2 Degrees responds to Vodafone

April 27th, 2010 at 10:00 am by David Farrar

I carried last week a guest post from Hayden Glass of on the issue of and Vodafone’s new calling plan.

As I predicted, Vodafone’s move was an own goal, and Steven Joyce has announced:

Communications and Information Technology Minister Steven Joyce has asked the Commerce Commission to reconsider its recommendation on mobile termination access services.

Last time the Commission split 2:1 in favour of commercial undertakings over regulation. Will this tilt the balance towards regulation.

In a fit of good timing, Chief Operating Officer Bill McCabe has sent in this guest post responding to Vodafone.

Kia Ora Hayden,

Thanks for your kind words about 2degrees’ success so far. We put it down to the great value that 2degrees offers when compared to the Vodafone and Telecom charges.

People who move to 2degrees tend to either save a lot of money, or get far more for their money so it’s not surprising that over 200,000 people have joined us. It’s also good to hear Vodafone respond to 2degrees’ lead and start to acknowledge the value of talking.
──────────
__Short exercise 1__: Based on the blog post about 2degrees and Vodafone, state whether each statement agrees with it. (a) Steven Joyce asked the Commerce Commission to reconsider its recommendation on mobile termination access services. (b) The Commission previously split 2:1 in favor of regulation. (c) More than 200,000 people have joined 2degrees.
__Short exercise 2__: What position does the blog post about 2degrees and Vodafone give for Bill McCabe?
The entries that follow come from a separate source and are unrelated to the blog post.
──────────
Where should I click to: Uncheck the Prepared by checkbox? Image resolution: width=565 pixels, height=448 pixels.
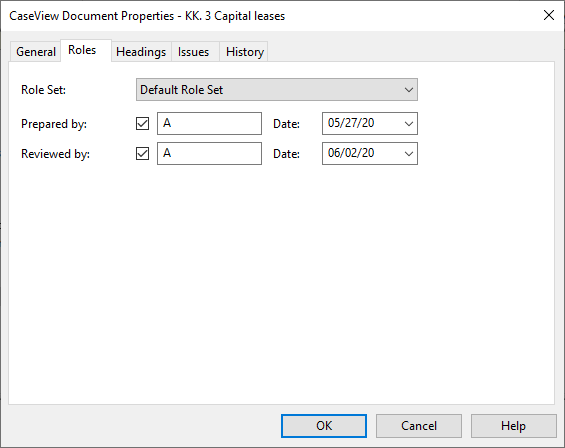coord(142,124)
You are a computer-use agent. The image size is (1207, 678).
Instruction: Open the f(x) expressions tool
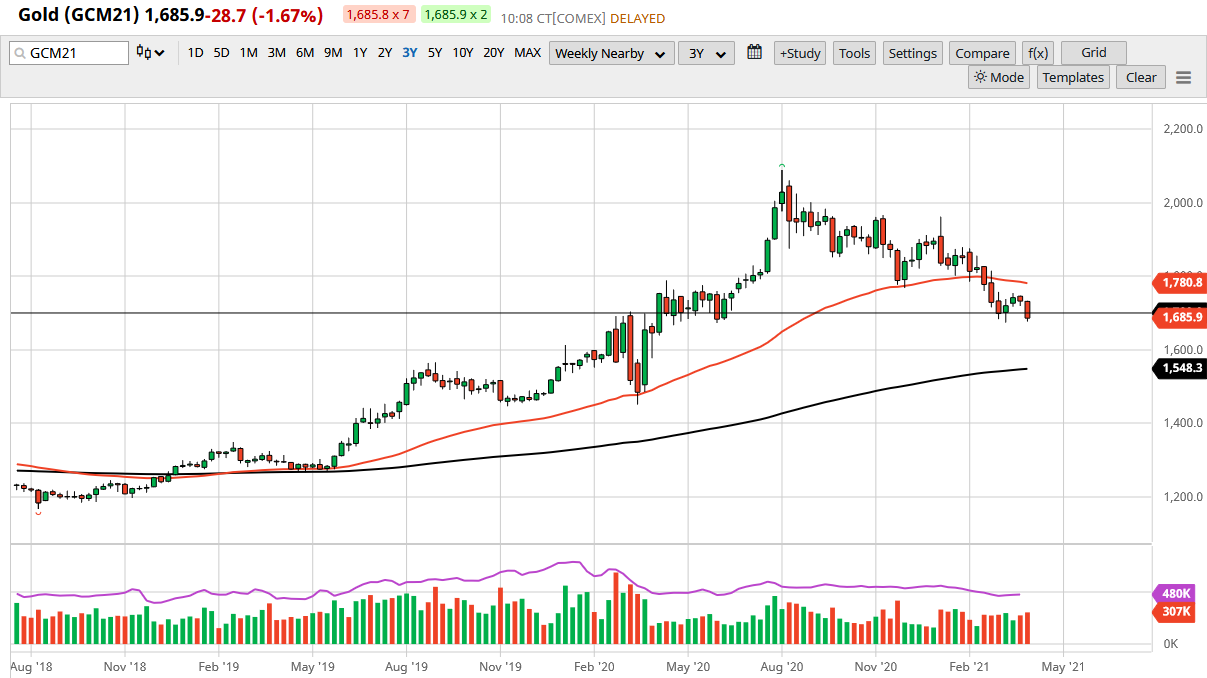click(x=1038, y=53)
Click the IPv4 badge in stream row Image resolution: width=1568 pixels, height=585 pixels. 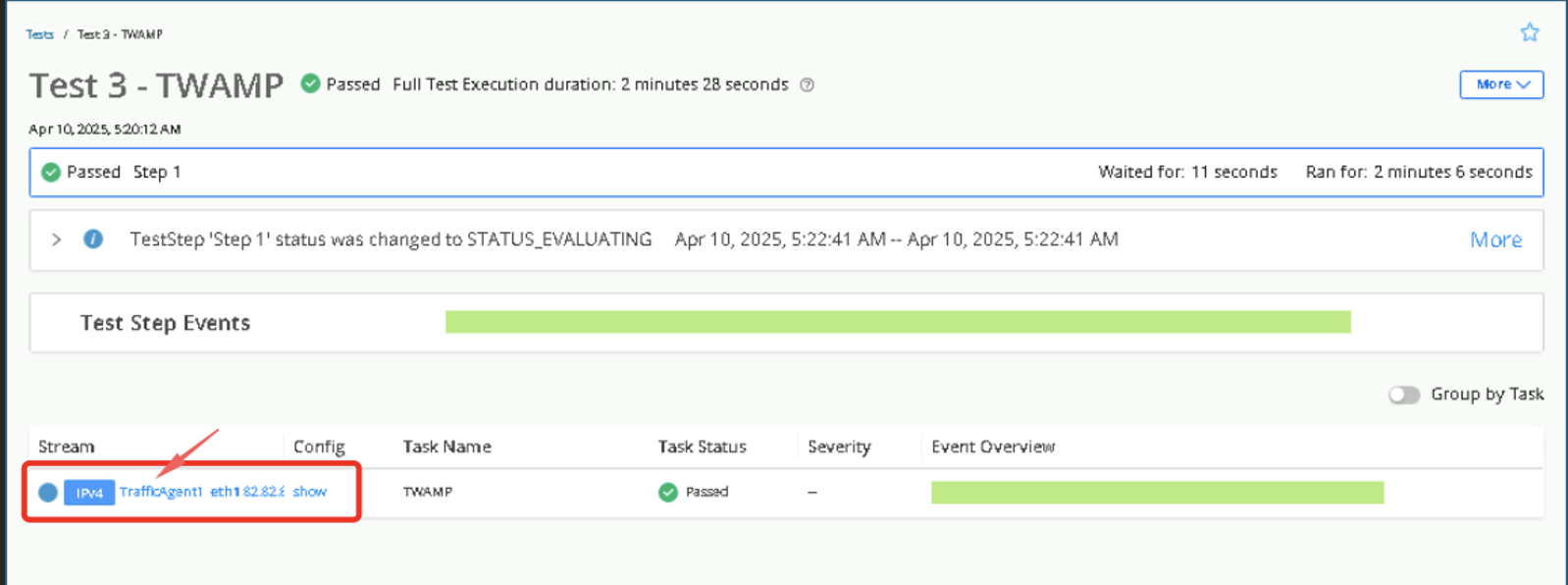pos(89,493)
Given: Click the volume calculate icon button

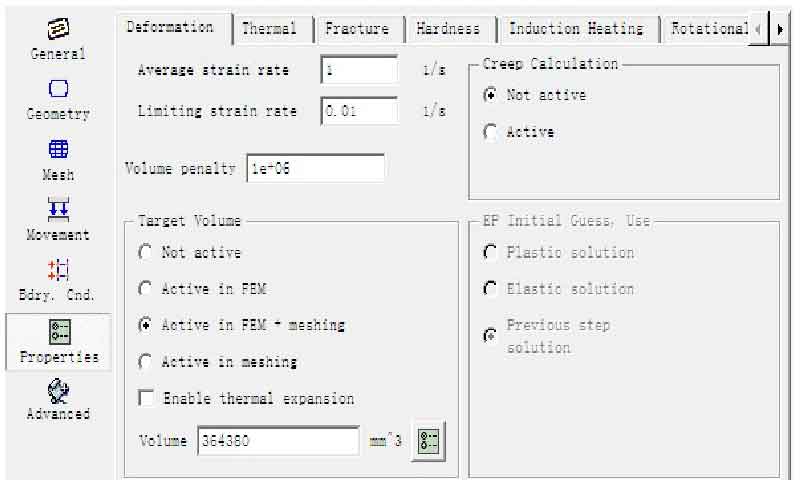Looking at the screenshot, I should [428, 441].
──────────
__Written solution 1__:
(a) Yes: "has asked the Commerce Commission to reconsider its recommendation on mobile termination access services"
(b) No: "split 2:1 in favour of commercial undertakings over regulation"
(c) Yes: "over 200,000 people have joined us"

__Written solution 2__: Chief Operating Officer